The myth of Hillary Clinton’s competence

One of Hillary Clinton’s campaign themes was her alleged competence, based on years of public service, which she tried to contrast with Donald Trump’s amateurism. Yet, Clinton, through her campaign once again demonstrated that she is not competent. That she was outperformed by an “amateur” undermines her “competence” theme all the more.

Hillary lost to Barack Obama in 2008, it has been credibly argued, because Obama focused on state caucuses in out-of-the way places that Team Clinton largely ignored. The delegates Obama obtained from these caucuses gave him an edge that Hillary, even though she closed well in big state primaries, couldn’t overcome.

Obama made the rules work for him; Clinton was flummoxed by them.

Hillary’s time at the State Department produced the failed “reset” with Russia, chaos in Libya, and a self-inflicted email scandal she couldn’t shake. More evidence, along with her health reform botch during Bill Clinton’s first term, of her incompetence.

Now, consider her 2016 campaign. Describing what he calls “Hillary’s staggering incompetence,” Michael Barone writes:

In an excellent Washington Post article, Jim Tankersley points out that in the closing weeks of the campaign, the Clinton campaign put more ads on the air in the Omaha market (aiming, presumably, at the 1 electoral vote of Nebraska 2, since Iowa’s 6 votes were clearly already lost) than in Michigan and Wisconsin combined (26 electoral votes).

By one metric, during one period Republicans ran 405 ads in Michigan and 2,319 in Wisconsin while Democrats ran only 31 in Michigan and 255 in Michigan. This, despite the fact that the Clinton campaign had lots more money than the Trump campaign.

This wasn’t the only example of campaign malpractice. The Clinton campaign spent time and money on winning Arizona and Georgia, and while it performed better there than Obama had, it was not by enough to carry their 11 and 16 electoral votes, respectively. At the same time, Clinton didn’t set foot in Wisconsin (10 electoral votes) after its April 5 primary. In effect, Clinton was aiming for her 340th electoral vote and ignored the need to campaign for her 270th, which is the one that counts.
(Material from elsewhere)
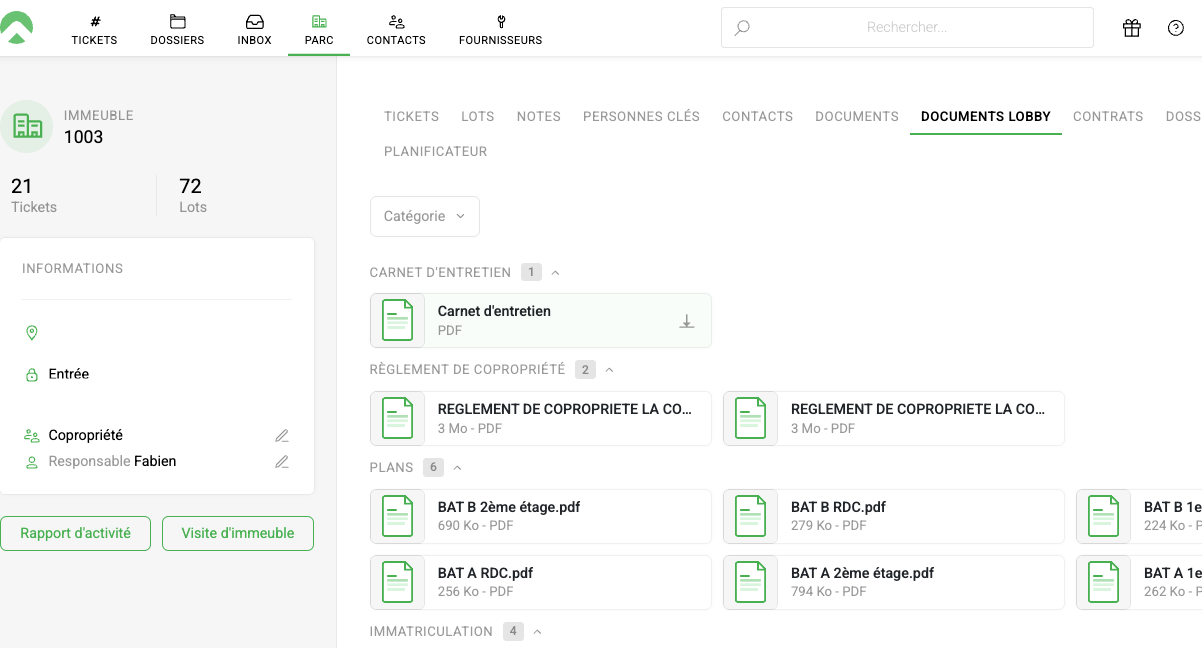Collapse the Règlement de copropriété section
This screenshot has height=648, width=1202.
pyautogui.click(x=610, y=370)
Moreover, when the Clinton campaign went after votes in key industrial states, it did so in foolish ways:

The 70-year-old Bill Clinton apparently repeatedly advised Clinton campaign chairman Robby Mook and others to campaign in white working class areas. The 36-year-old Mook spurned — perhaps ridiculed — his advice. . . .
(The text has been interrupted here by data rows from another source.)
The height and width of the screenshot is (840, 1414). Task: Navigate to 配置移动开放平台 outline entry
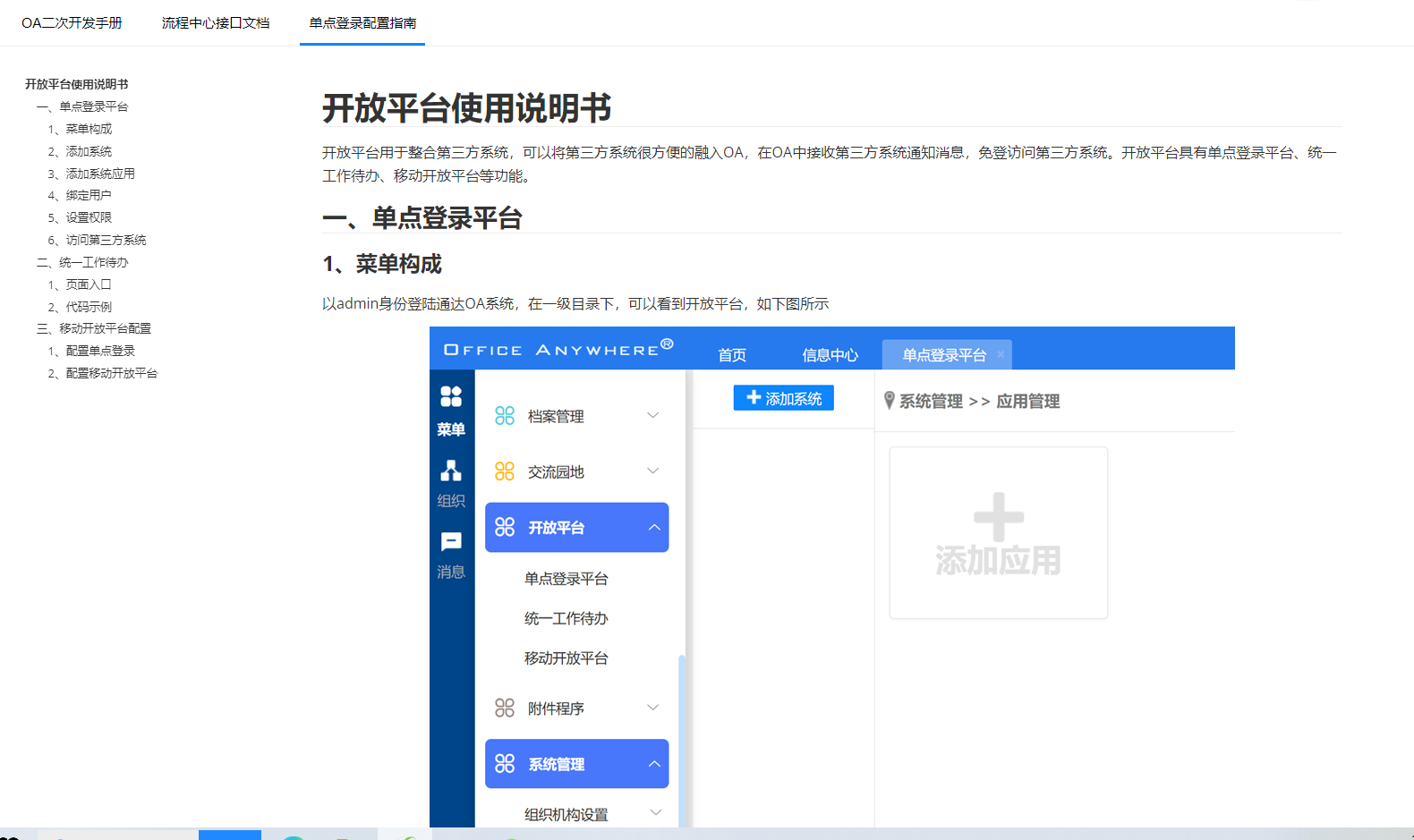pos(111,373)
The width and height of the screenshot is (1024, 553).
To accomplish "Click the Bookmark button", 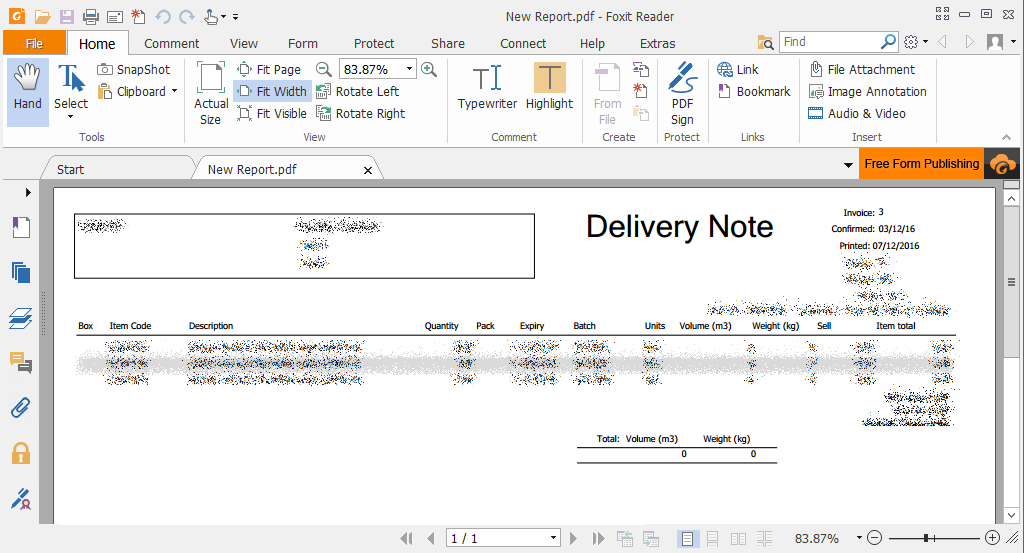I will coord(753,92).
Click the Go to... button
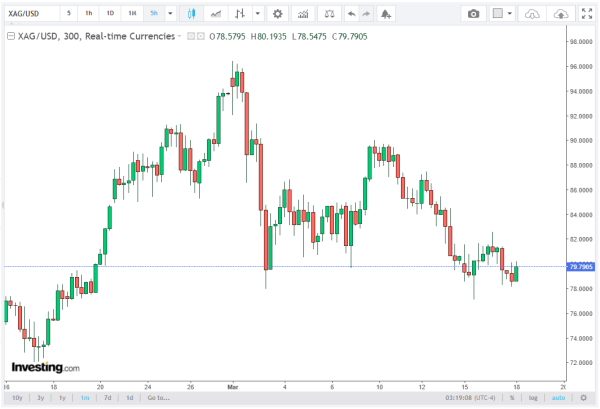 pos(158,397)

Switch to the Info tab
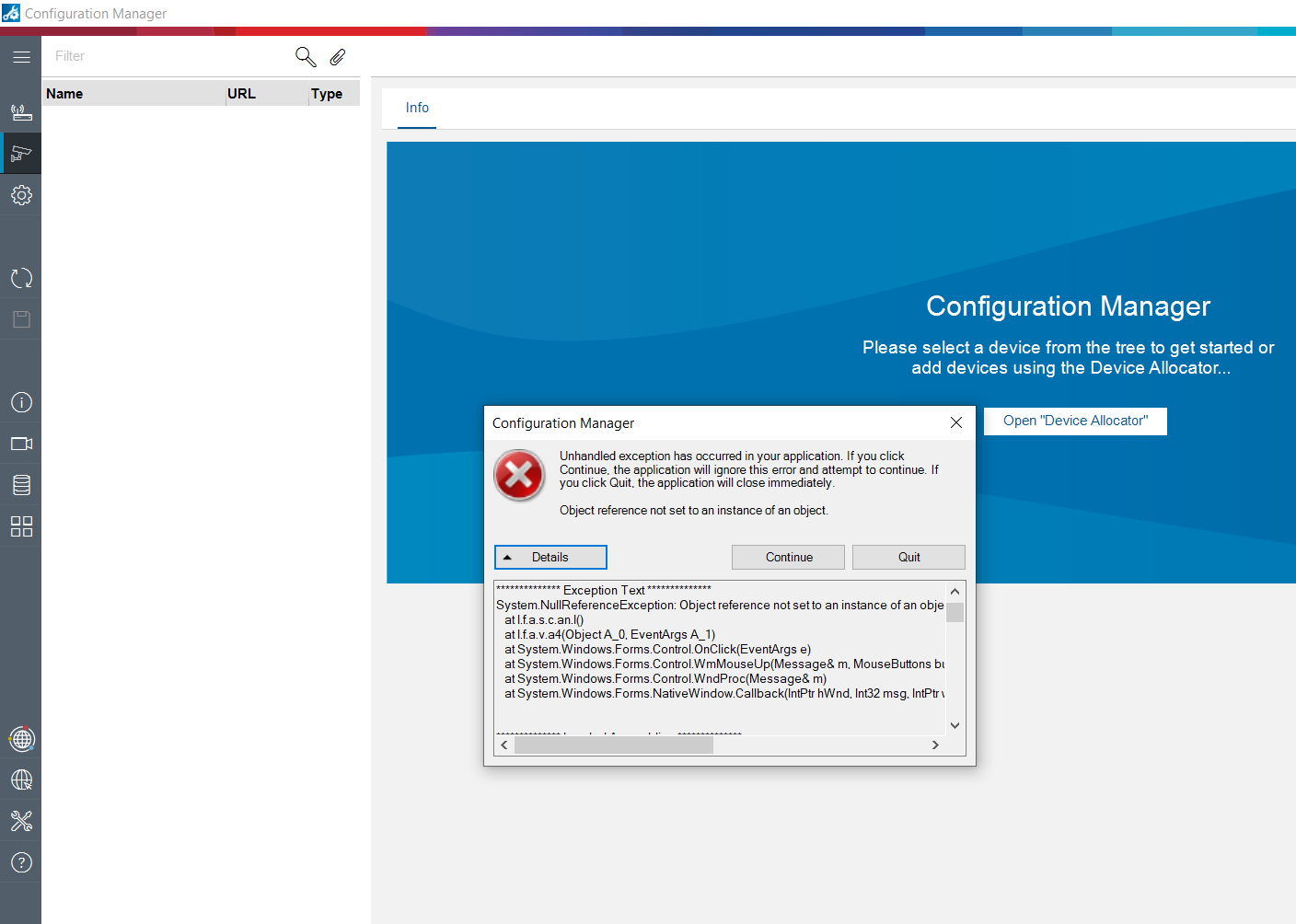click(x=417, y=108)
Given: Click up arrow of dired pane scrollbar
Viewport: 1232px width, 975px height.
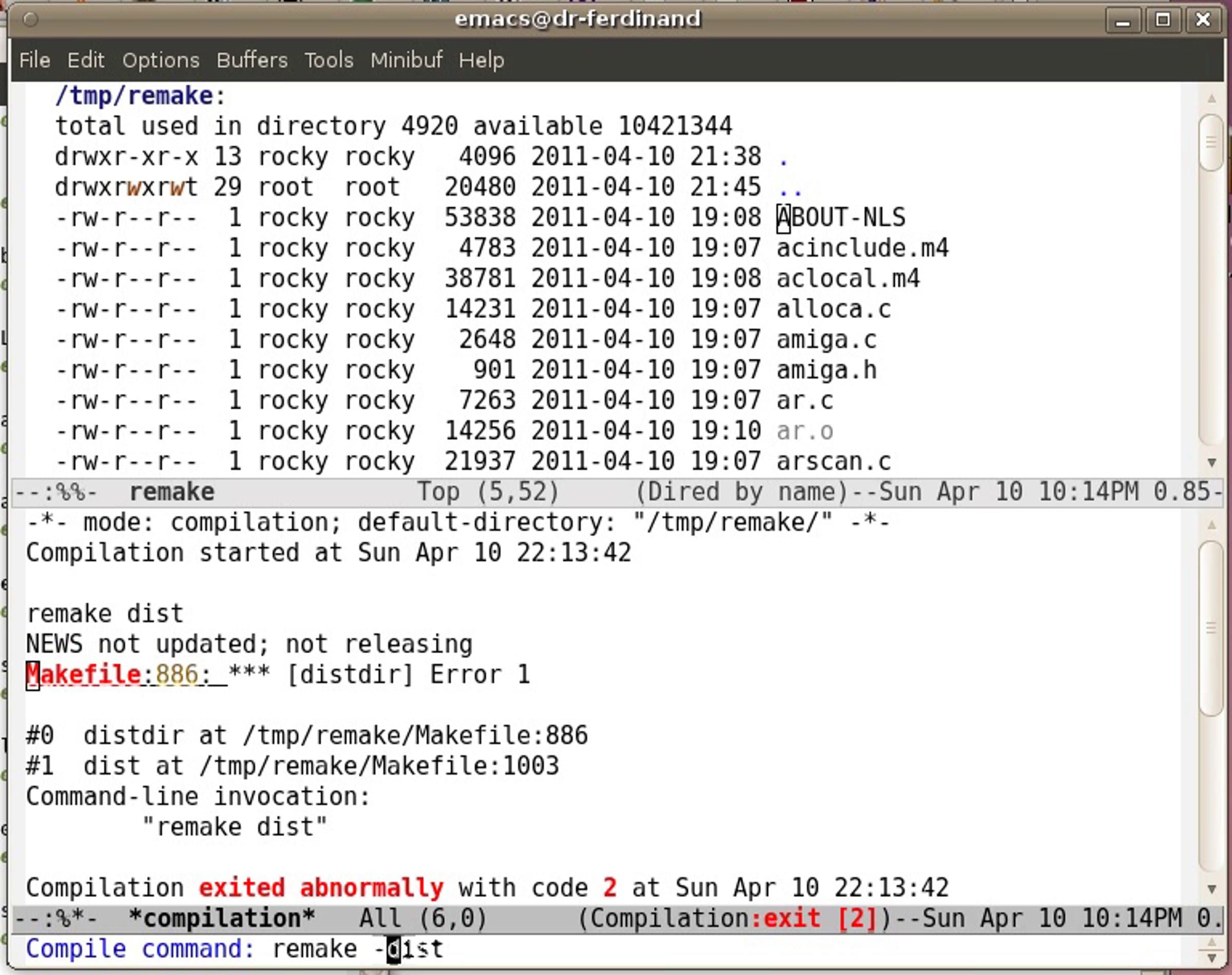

So you [had] the Clinton campaign dispatching “West Wing actors” to Ohio and capping their Pennsylvania campaign with a Saturday night concert in Philadelphia featuring Lady Gaga and Beyonce. . .How many undecided voters or low-propensity-voting Democrats in Pennsylvania even know who Lady Gaga is? How many are impressed that actors in “The West Wing”, whose last new episode aired in 2006, support Hillary Clinton?

I get it that entertainers can draw large audiences, and I get it that Hillary Clinton (to judge from photos) loved these event. But how did they actually help her campaign?

Clearly, they helped it little, if at all.

If there was an amateur in the 2016, it would seem to have been the 36-year-old Mook. But it was Hillary Clinton who put him in charge.

We don’t know whether Donald Trump will be a competent president. We can be pretty sure Hillary Clinton would not have been.